• **Supplied records**
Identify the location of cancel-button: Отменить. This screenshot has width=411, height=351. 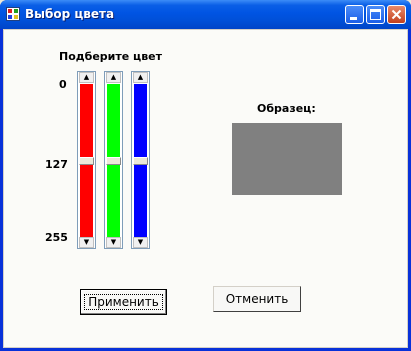
(257, 299).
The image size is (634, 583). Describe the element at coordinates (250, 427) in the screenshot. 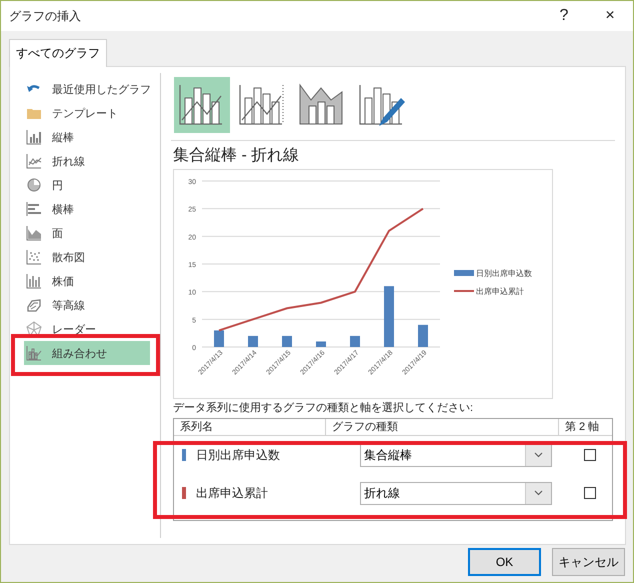

I see `column-header: 系列名` at that location.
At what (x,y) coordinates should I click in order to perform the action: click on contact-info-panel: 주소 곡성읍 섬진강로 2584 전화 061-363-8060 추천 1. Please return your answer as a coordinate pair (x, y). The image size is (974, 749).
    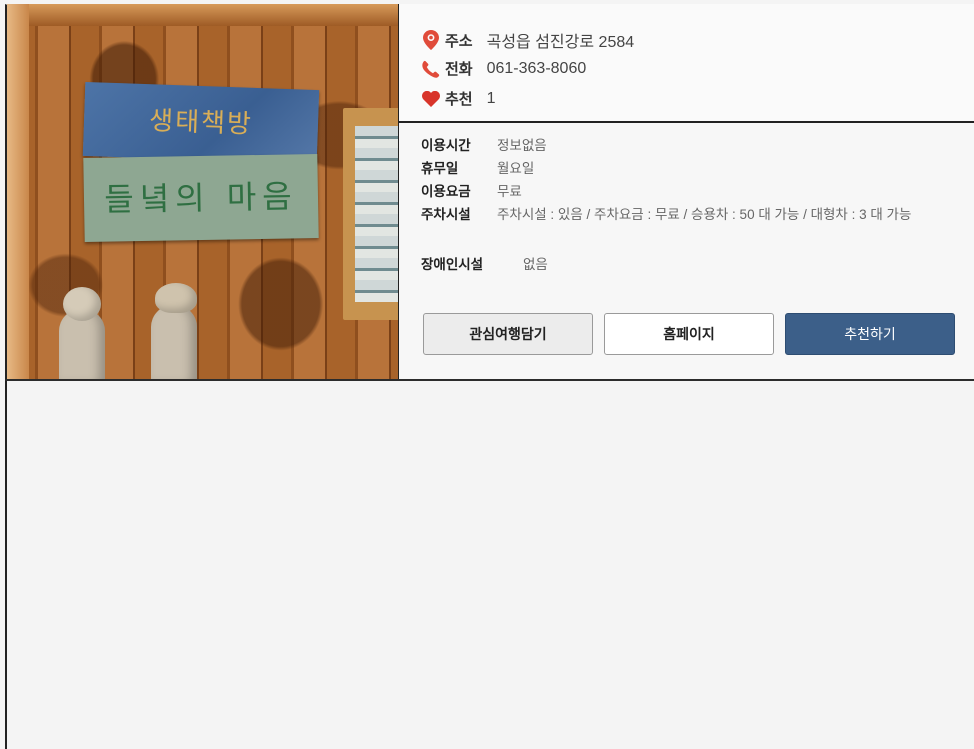
    Looking at the image, I should click on (686, 64).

• **Request**
Quote the three entries above word for word, leaving out the pictures.

• **Output of the task**
Identify the location of cancel-button: Отменить. This screenshot has width=411, height=351. 
(257, 299).
The image size is (634, 583). Describe the element at coordinates (250, 427) in the screenshot. 

I see `column-header: 系列名` at that location.
At what (x,y) coordinates should I click in order to perform the action: click on contact-info-panel: 주소 곡성읍 섬진강로 2584 전화 061-363-8060 추천 1. Please return your answer as a coordinate pair (x, y). The image size is (974, 749).
    Looking at the image, I should click on (686, 64).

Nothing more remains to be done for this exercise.